(What you have to do) In the rattlesnake story below, what did Jesse shoot into the snake's face when it refused to leave?

Last edited by Rich Melvin

We had a Communications Technician on the Santa Fe, at Brownwood, Texas, and part of his assignment was to inspect each radio tower and its transmission equipment, at prescribed intervals.  The radio equipment was in a metal bungalow supported off the ground by short, concrete pylons, just like is seen at CTC control points, except that many of these are not on the railroad right of way.  Instead, they are located on hills and bluffs to give maximum transmission and reception distance.

One of these was up on a hill, in the cross timbers region, grassland peppered with oak and cedar trees.  At this location, there was a large diamondback rattlesnake who lived under the bungalow.  Jesse had seen him on numerous occasions.  The snake would coil and rattle, and Jesse would stop approaching.  After a minute or so, the snake would crawl away into the grass or back under the bungalow, and Jesse would go inside and take care of his business (always checking around the inside before entering, and the outside before leaving).  Rattlesnakes are part of life in west Texas, and you have to always be aware of your surroundings.  This snake was a big one, 5 or 6 feet, probably 35-40 lbs.  But Diamondbacks can be lived with.  They're cranky, but their best attribute is that they do not enjoy human company and will make an exit if they can . . . usually.

On one occasion, Jesse visited the bungalow and the snake gave his usual warning, but, this time, he refused to leave.  Jesse threw stones at him, and he did not budge.  Jesse went to his truck and thought about using his pistol to shoot the snake, but he had some admiration for the serpent, due to their long acquaintance.  Instead, he got a can of wasp spray (Comm Techs deal with lots of wasps) and shot a stream right into the snake's face.  The snake went wild, writhing all over the place.  Jesse retreated to his truck and decided to do this work on another day.

A few days later, he returned.  The snake was, as usual, outside the bungalow, and he coiled and rattled as usual, but his eyes had a cloudy film on them.  The snake slithered into the weeds and Jesse did his work.  After that, when a periodic inspection was made, the snake gave his usual "welcome", but his eyes were back to normal, and he never again stood his ground against Jesse.  And Jesse never again used wasp spray on a snake.

Stored records:
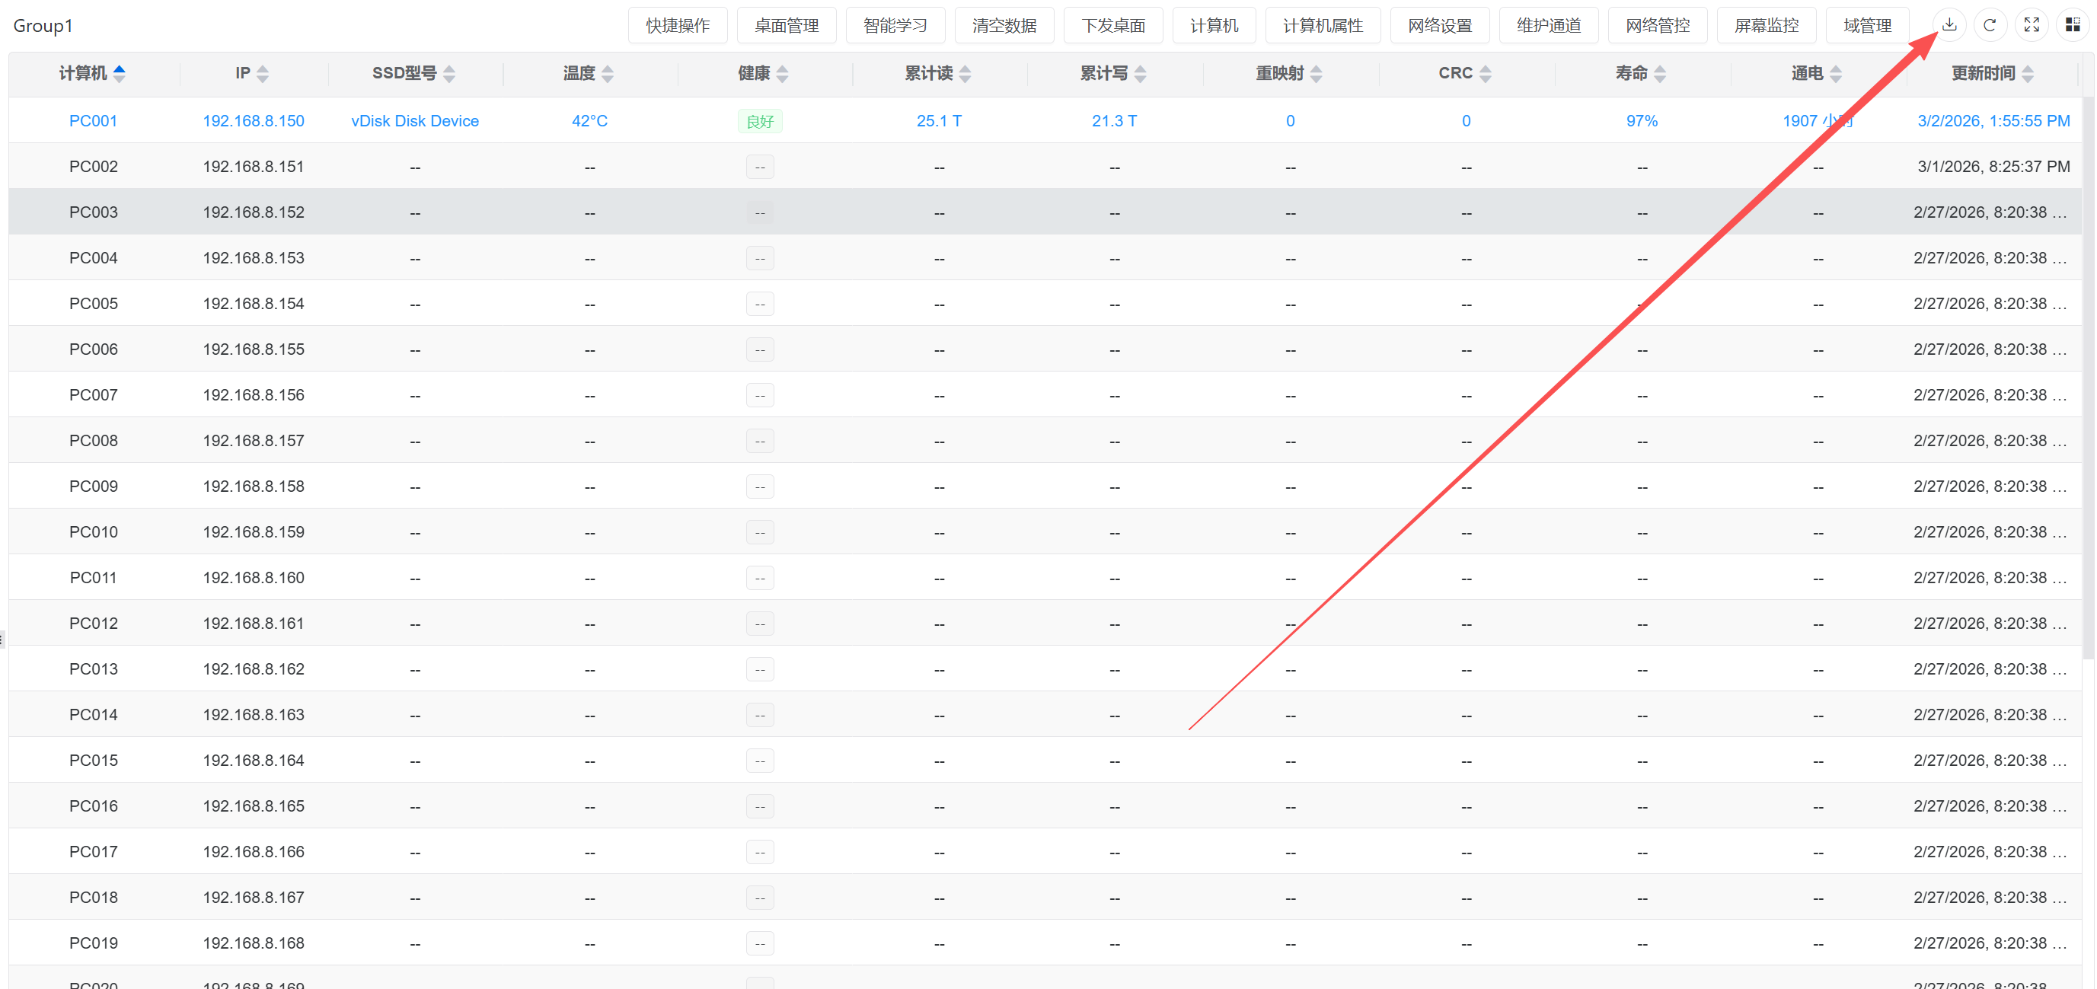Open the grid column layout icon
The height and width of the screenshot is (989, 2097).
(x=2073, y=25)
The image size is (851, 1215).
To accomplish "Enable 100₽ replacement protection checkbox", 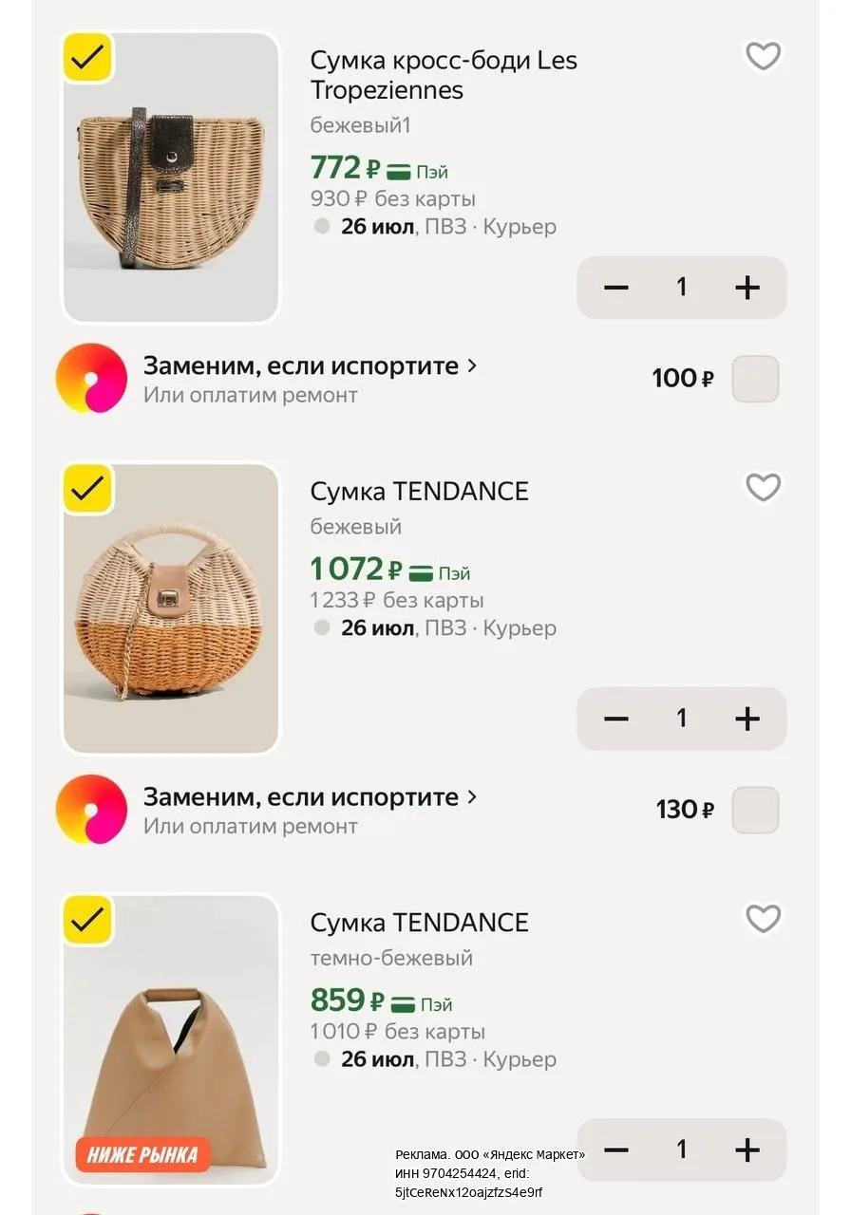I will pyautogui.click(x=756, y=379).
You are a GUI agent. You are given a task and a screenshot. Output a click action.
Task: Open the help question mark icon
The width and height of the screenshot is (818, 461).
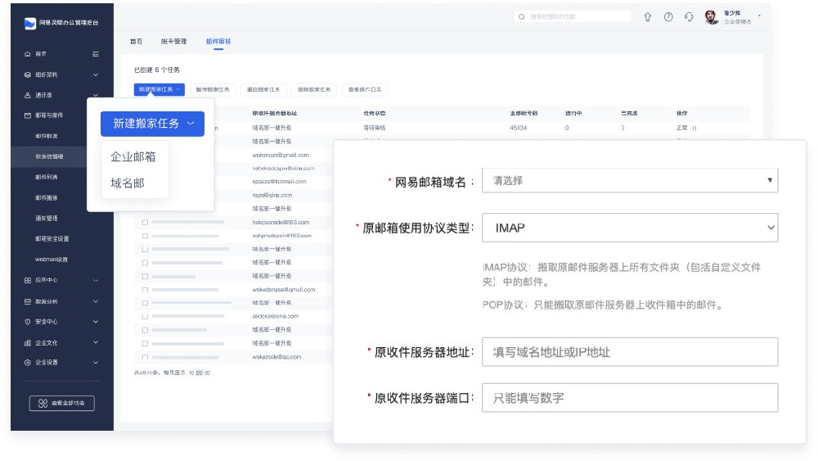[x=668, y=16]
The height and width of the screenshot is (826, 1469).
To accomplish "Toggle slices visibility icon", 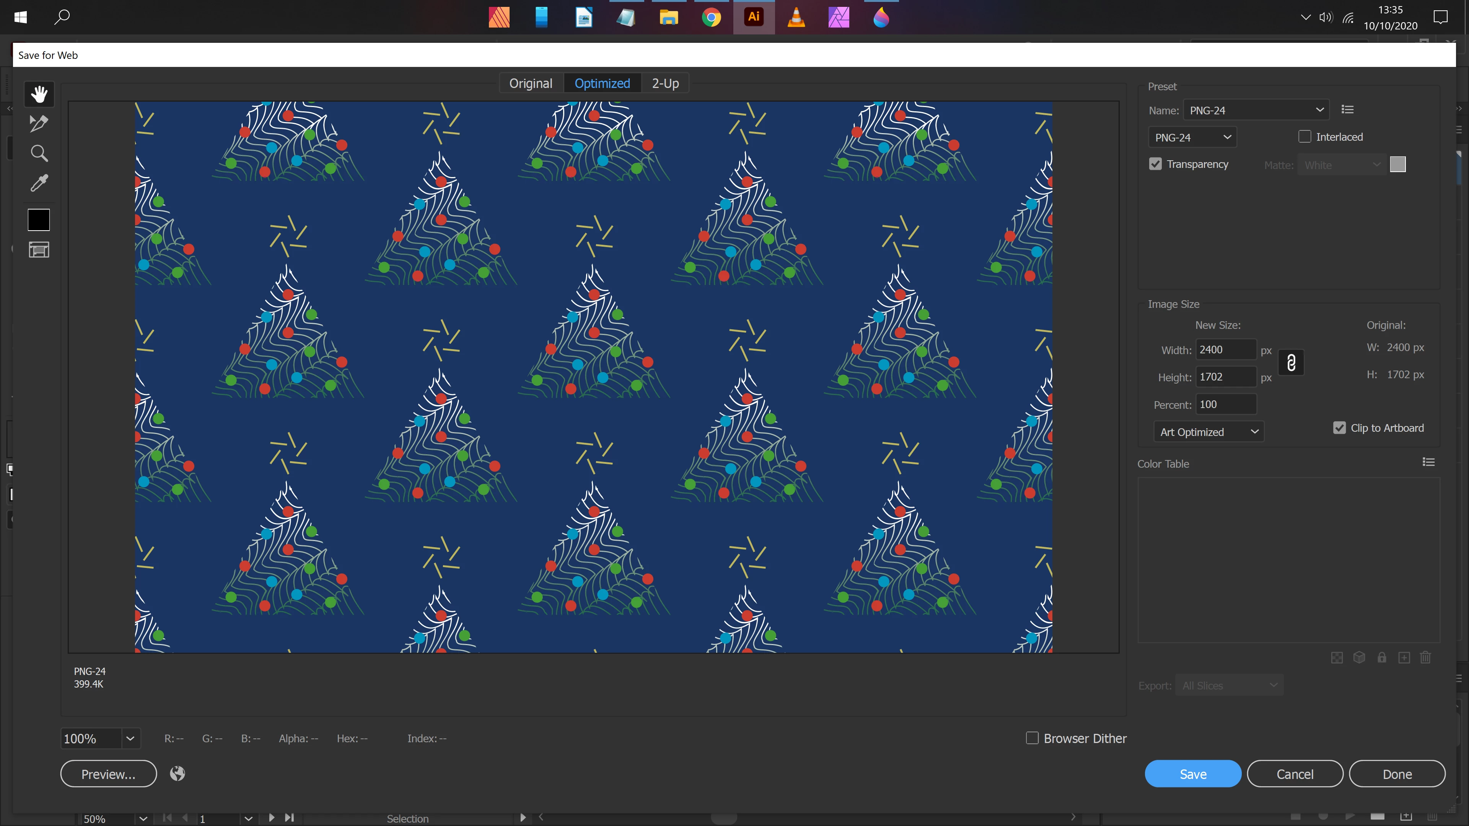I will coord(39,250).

* * *

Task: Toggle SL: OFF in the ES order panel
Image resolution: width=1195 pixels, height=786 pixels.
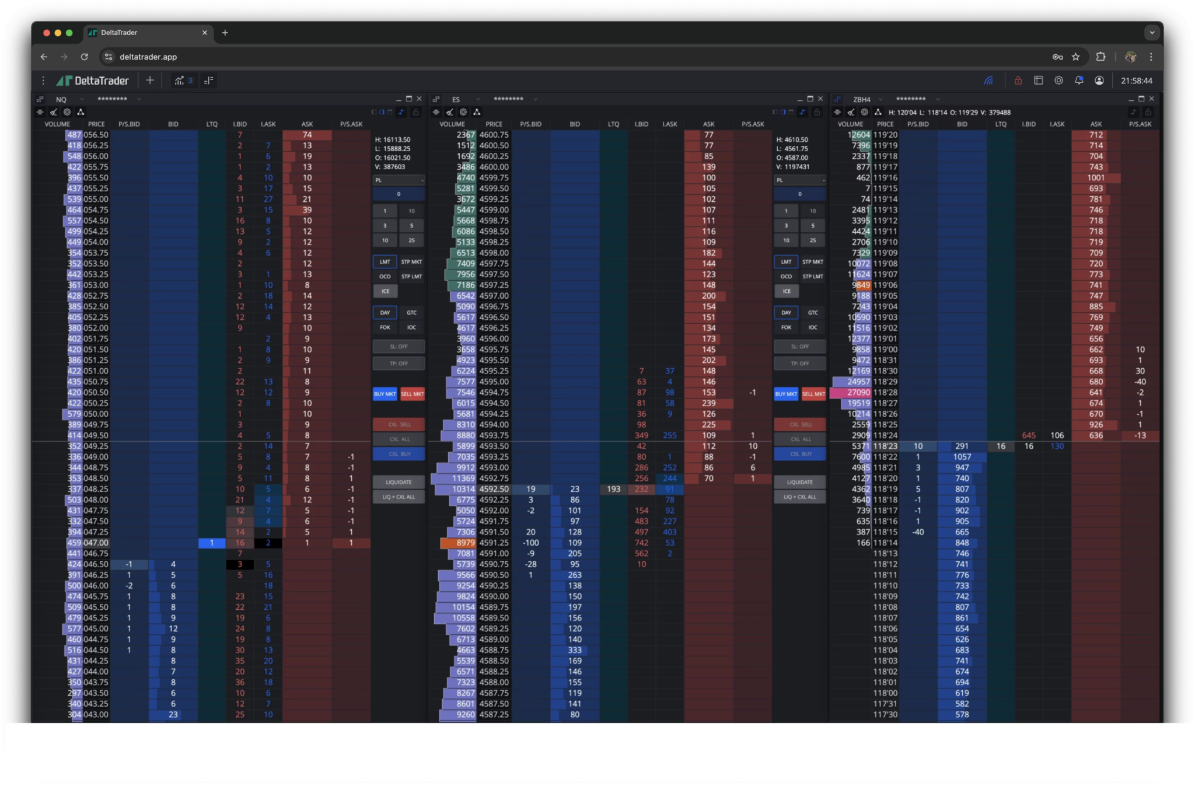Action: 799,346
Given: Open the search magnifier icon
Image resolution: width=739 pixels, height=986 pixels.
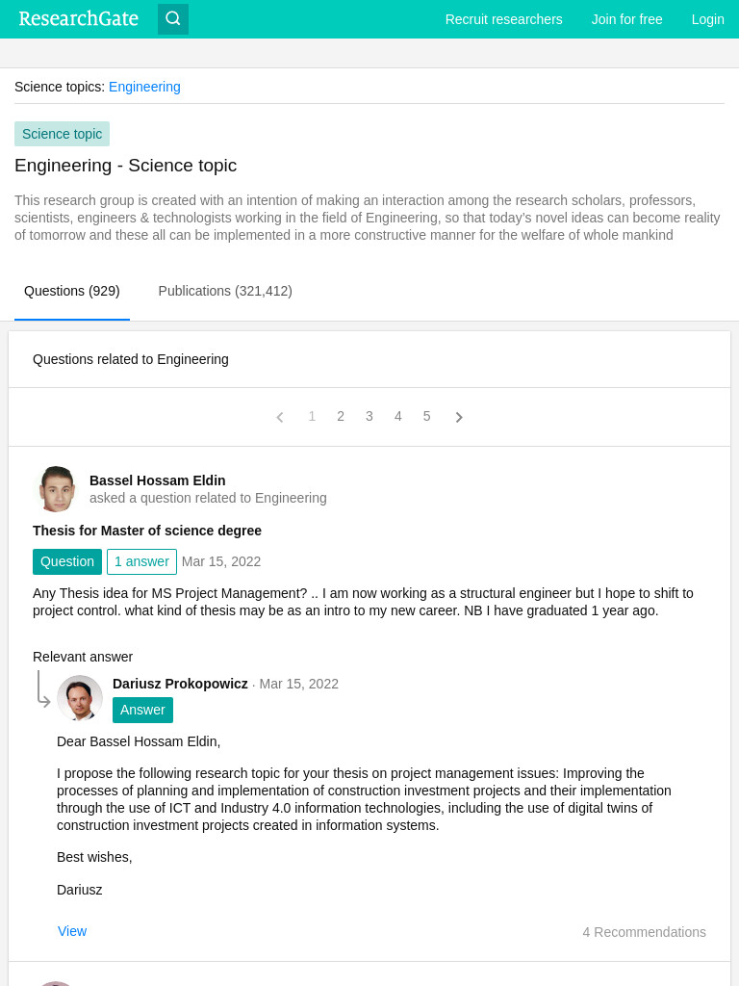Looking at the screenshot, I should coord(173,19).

* * *

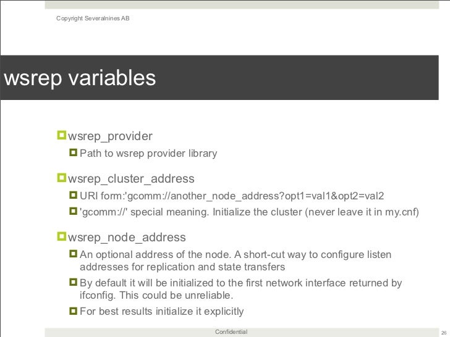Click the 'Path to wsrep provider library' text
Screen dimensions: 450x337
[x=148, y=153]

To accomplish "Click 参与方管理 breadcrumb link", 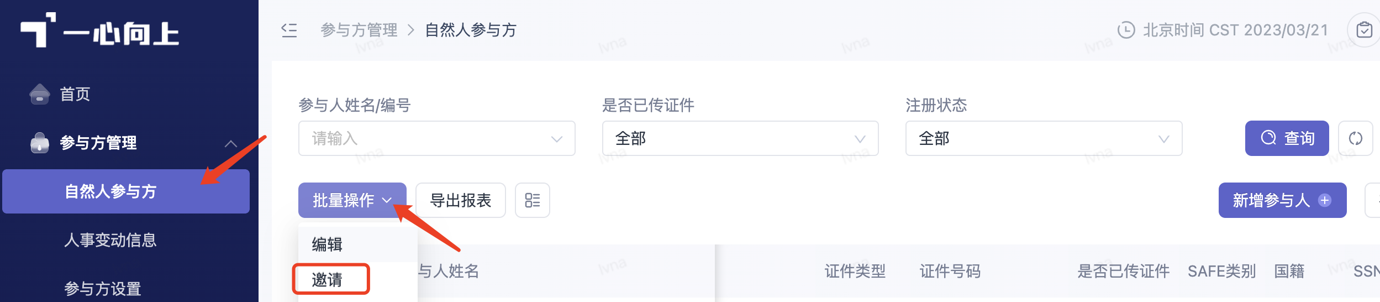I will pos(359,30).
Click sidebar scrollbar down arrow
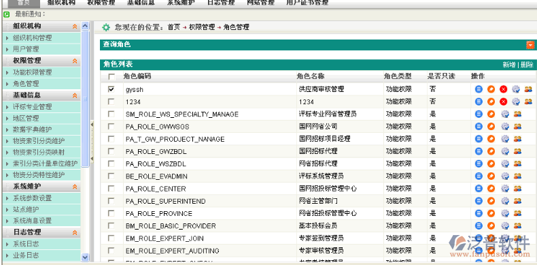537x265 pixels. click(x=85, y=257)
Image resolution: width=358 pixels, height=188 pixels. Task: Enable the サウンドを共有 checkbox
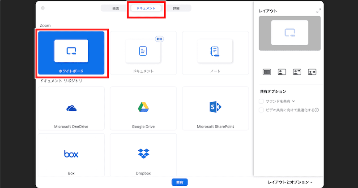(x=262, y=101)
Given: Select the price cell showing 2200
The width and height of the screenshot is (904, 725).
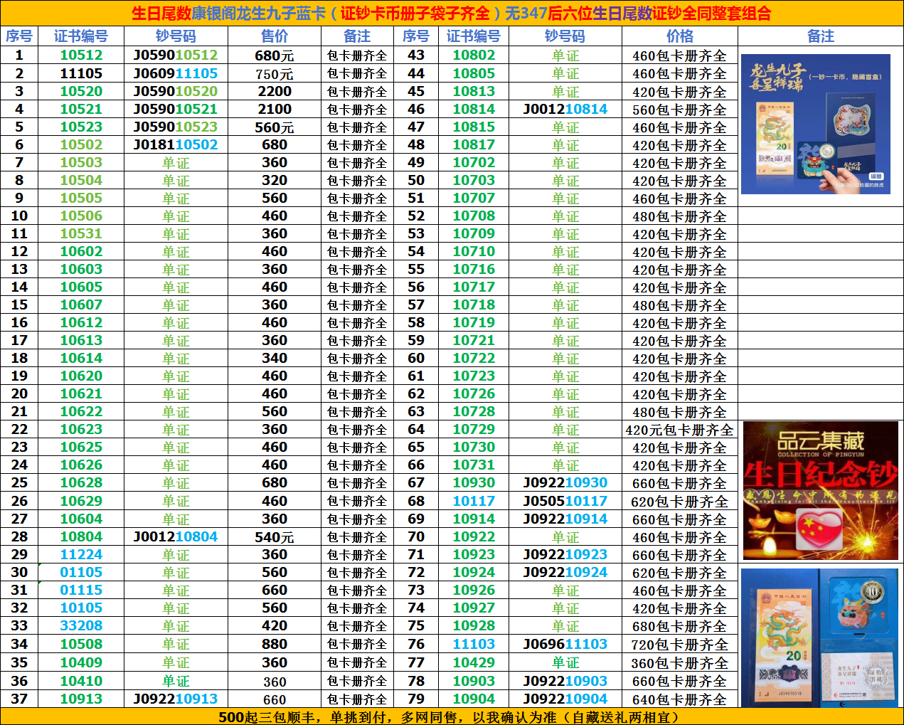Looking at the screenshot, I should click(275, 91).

(Exercise output) He shot a stream of wasp spray into the snake's face.